Andrius Šlimas, Reinis Štrodahs, Tomas Šlimas
Saltz.app is on fire - just closed €20M Series A! Thrilled to talk with the founders, famous for previous exit with Oberlo.
Multi-sided marketplaces are hard to scale. What bottlenecks genuinely surprised you?
The biggest surprise is how behavioral the challenge is.
Restaurants and suppliers often operate on long-standing routines – phone calls, WhatsApp messages, standing orders. Changing those habits takes time.
But what we see consistently is that once a chef tries Saltz and experiences the convenience and price transparency, they rarely go back.
Saltz and Oberlo are quite different animals. With one exit behind you, how do you approach building this one differently?
Oberlo was fundamentally a software layer on top of an existing ecosystem.
Saltz is much more infrastructure. We're rebuilding parts of how the food supply chain works – supplier onboarding, logistics network coordination, pricing aggregation, data, ordering workflows.
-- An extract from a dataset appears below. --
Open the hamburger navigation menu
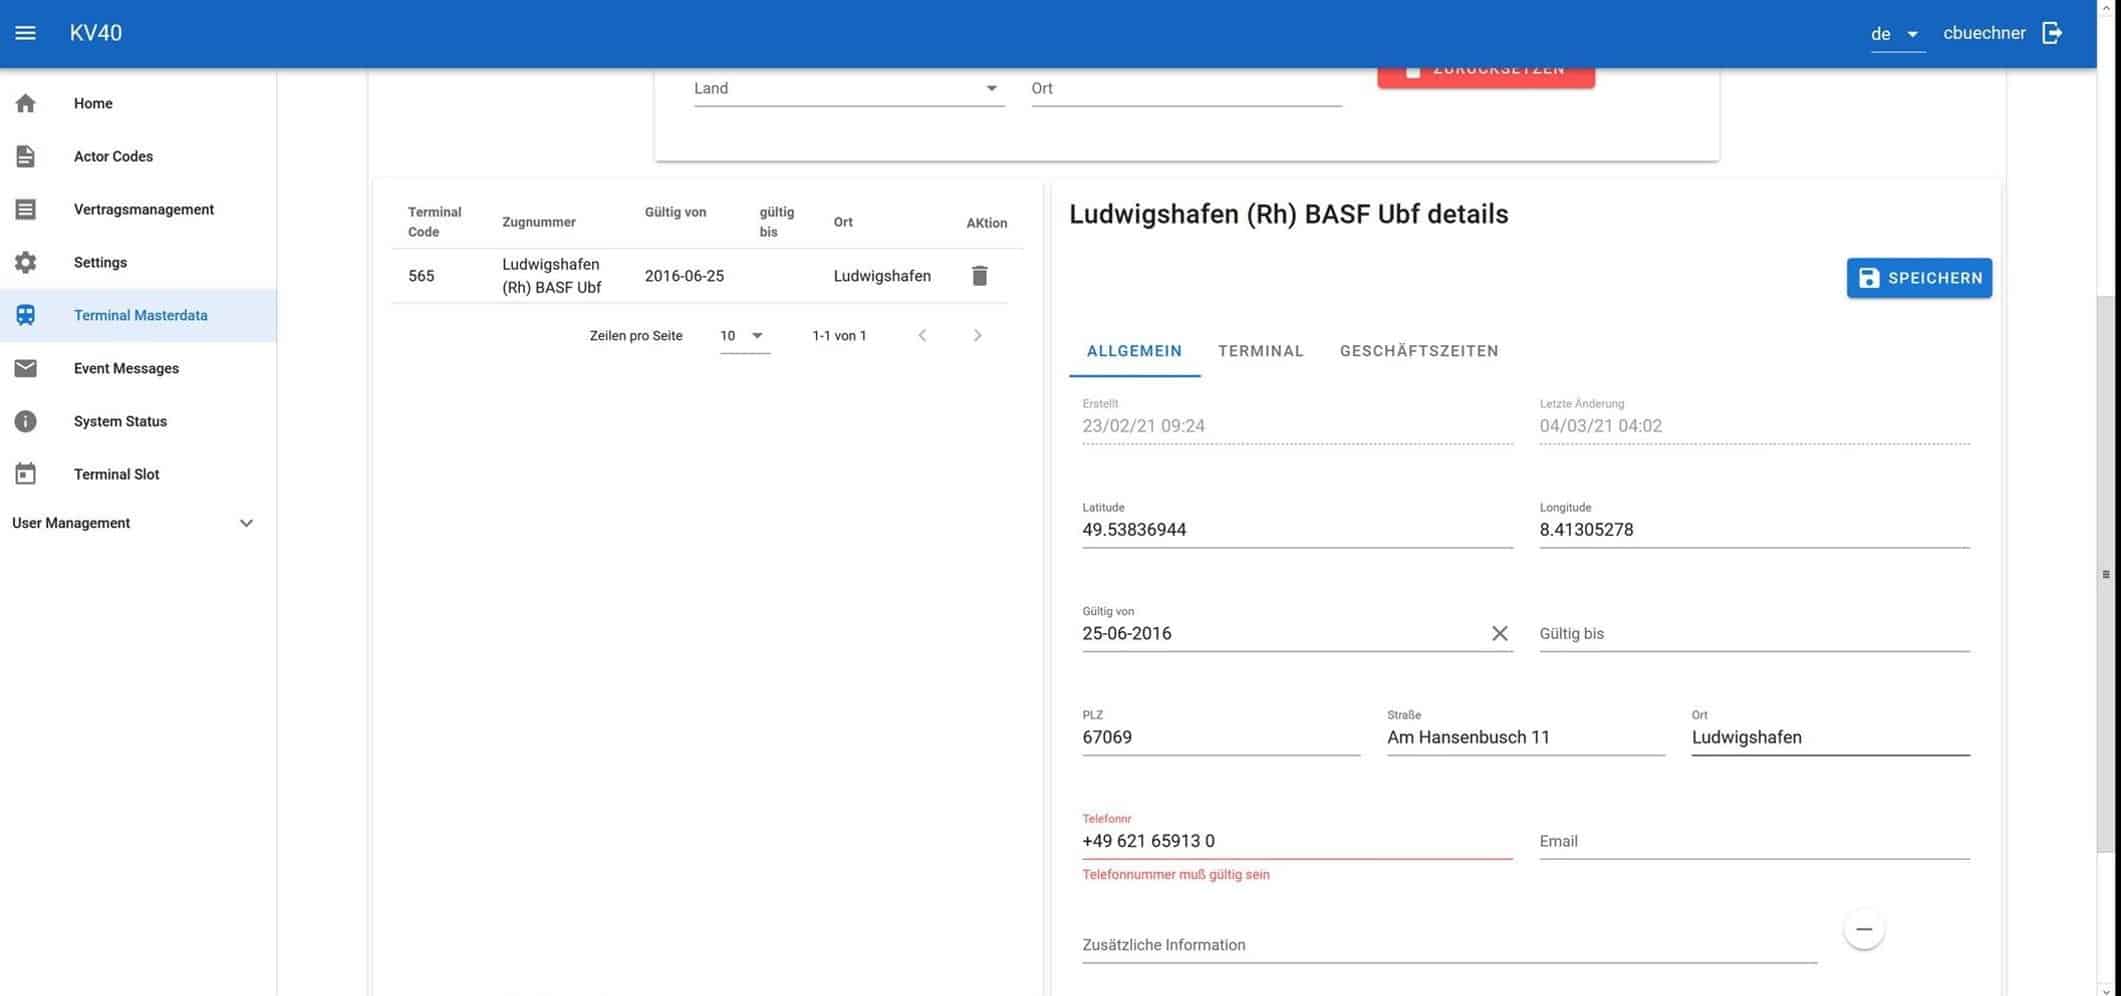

We’re building systems that can support thousands of restaurants ordering daily.
Upcoming 100+ hires: are you going to be heavily distributed, with sales/ops people in every market?
Our approach is a mix:
- Local field teams that build restaurant relationships
- Centralized R&D and marketing teams
We want the customer experience to feel local, but the infrastructure behind it to scale globally.
You're deep in European supply chains now, do you see other sectors ripe for the same opportunity, or is food uniquely broken?
Food is uniquely fragmented. You have tens of thousands of small suppliers, daily purchasing, volatile pricing, and almost no modern procurement infrastructure.
Most restaurants still order via phone calls, PDFs, and WhatsApp messages. So the opportunity is enormous.